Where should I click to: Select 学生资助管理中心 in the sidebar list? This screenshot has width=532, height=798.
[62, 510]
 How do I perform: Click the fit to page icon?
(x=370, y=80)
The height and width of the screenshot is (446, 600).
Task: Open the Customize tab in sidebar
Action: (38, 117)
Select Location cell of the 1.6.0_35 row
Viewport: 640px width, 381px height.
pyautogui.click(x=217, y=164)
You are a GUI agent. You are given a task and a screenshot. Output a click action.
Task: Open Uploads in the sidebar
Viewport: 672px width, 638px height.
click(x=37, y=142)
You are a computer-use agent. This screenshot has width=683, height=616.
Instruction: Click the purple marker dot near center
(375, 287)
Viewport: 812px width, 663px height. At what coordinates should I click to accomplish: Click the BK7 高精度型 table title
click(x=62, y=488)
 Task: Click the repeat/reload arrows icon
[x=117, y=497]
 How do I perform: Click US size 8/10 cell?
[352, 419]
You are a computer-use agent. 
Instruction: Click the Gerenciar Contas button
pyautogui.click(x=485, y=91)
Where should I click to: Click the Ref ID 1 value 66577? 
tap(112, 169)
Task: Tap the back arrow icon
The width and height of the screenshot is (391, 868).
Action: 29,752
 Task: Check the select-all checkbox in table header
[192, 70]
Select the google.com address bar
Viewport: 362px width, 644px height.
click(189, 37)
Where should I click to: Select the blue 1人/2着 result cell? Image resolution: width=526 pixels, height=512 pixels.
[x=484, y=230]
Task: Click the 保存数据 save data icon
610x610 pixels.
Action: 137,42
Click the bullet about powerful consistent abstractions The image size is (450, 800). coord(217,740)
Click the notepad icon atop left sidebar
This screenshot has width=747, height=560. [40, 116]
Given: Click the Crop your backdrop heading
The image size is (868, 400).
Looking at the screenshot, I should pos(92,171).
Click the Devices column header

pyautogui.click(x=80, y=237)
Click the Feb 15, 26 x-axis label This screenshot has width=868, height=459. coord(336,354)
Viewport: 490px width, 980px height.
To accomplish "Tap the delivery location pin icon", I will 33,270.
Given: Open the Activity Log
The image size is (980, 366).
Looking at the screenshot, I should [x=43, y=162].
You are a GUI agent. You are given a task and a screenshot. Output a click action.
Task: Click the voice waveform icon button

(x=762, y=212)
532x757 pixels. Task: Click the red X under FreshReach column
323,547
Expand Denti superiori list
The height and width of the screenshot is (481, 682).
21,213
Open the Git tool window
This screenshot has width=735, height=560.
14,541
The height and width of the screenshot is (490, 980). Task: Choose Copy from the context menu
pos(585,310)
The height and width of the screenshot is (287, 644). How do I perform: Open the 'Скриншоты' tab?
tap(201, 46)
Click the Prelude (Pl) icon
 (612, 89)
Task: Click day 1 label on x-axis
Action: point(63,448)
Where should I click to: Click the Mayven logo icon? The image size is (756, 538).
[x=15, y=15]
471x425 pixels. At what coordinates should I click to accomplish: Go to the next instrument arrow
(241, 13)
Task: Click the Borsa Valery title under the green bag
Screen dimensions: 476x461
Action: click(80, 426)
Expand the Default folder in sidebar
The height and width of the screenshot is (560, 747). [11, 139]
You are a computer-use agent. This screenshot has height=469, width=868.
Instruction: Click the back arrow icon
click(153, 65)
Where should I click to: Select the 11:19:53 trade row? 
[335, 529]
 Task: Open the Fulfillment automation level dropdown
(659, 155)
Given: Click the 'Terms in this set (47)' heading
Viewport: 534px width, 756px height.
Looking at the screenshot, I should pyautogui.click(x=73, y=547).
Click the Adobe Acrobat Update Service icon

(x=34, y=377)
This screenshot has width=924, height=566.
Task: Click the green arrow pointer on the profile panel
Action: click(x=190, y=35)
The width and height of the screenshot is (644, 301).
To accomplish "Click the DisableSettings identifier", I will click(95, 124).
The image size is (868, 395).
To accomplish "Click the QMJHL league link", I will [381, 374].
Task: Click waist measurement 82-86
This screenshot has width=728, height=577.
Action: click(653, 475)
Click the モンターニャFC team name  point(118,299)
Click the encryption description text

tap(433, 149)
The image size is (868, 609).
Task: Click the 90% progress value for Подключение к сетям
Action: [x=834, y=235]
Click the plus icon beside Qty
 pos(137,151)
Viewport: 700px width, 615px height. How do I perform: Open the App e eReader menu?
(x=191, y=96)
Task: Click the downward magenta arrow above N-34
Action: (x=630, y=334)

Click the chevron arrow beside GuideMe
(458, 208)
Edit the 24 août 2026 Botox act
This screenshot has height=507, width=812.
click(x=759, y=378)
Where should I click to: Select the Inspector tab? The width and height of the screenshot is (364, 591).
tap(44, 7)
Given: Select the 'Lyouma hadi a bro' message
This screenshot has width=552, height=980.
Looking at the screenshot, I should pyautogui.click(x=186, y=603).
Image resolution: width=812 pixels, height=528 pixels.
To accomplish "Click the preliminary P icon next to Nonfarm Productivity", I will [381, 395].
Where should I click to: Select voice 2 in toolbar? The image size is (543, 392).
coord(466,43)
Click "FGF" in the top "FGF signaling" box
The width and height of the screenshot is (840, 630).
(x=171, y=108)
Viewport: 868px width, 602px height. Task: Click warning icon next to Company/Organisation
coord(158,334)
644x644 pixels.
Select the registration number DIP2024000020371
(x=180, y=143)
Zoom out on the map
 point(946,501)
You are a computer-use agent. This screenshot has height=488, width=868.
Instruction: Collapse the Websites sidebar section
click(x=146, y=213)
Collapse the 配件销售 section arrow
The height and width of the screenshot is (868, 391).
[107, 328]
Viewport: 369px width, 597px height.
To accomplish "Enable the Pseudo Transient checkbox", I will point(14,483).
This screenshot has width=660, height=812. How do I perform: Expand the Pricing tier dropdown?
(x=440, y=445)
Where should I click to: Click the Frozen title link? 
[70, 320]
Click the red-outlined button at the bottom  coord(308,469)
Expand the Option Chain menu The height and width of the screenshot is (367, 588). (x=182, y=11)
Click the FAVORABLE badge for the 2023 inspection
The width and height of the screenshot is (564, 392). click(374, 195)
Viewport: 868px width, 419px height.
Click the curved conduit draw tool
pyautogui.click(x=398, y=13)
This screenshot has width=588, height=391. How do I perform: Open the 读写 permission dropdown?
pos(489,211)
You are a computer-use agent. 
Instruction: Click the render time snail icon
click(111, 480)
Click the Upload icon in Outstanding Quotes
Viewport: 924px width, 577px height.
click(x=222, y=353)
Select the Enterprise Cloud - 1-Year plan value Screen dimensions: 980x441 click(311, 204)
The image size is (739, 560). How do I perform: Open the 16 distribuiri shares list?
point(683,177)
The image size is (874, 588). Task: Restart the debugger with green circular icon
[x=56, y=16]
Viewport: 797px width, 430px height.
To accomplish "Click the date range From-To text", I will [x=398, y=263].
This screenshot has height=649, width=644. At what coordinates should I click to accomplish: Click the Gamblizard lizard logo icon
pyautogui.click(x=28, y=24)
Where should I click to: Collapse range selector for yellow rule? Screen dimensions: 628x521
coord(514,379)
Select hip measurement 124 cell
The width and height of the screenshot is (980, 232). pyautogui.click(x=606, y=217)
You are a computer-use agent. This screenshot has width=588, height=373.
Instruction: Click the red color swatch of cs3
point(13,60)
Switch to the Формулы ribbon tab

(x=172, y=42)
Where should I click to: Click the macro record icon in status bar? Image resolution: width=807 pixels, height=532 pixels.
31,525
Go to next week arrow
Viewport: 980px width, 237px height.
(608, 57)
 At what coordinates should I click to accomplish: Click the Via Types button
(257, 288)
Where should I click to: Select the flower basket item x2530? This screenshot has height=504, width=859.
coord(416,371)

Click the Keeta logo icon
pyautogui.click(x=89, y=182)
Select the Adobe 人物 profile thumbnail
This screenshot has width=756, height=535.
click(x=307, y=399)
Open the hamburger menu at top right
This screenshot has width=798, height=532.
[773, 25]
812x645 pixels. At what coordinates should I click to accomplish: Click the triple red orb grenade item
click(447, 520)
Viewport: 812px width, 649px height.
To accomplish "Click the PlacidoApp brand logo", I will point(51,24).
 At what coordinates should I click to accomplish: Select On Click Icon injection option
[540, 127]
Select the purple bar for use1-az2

- **WORK ITEM**
Once every line of the material holding the word "computer" has been counted, report the total and nothing more.

- **PROBLEM SOLUTION**
6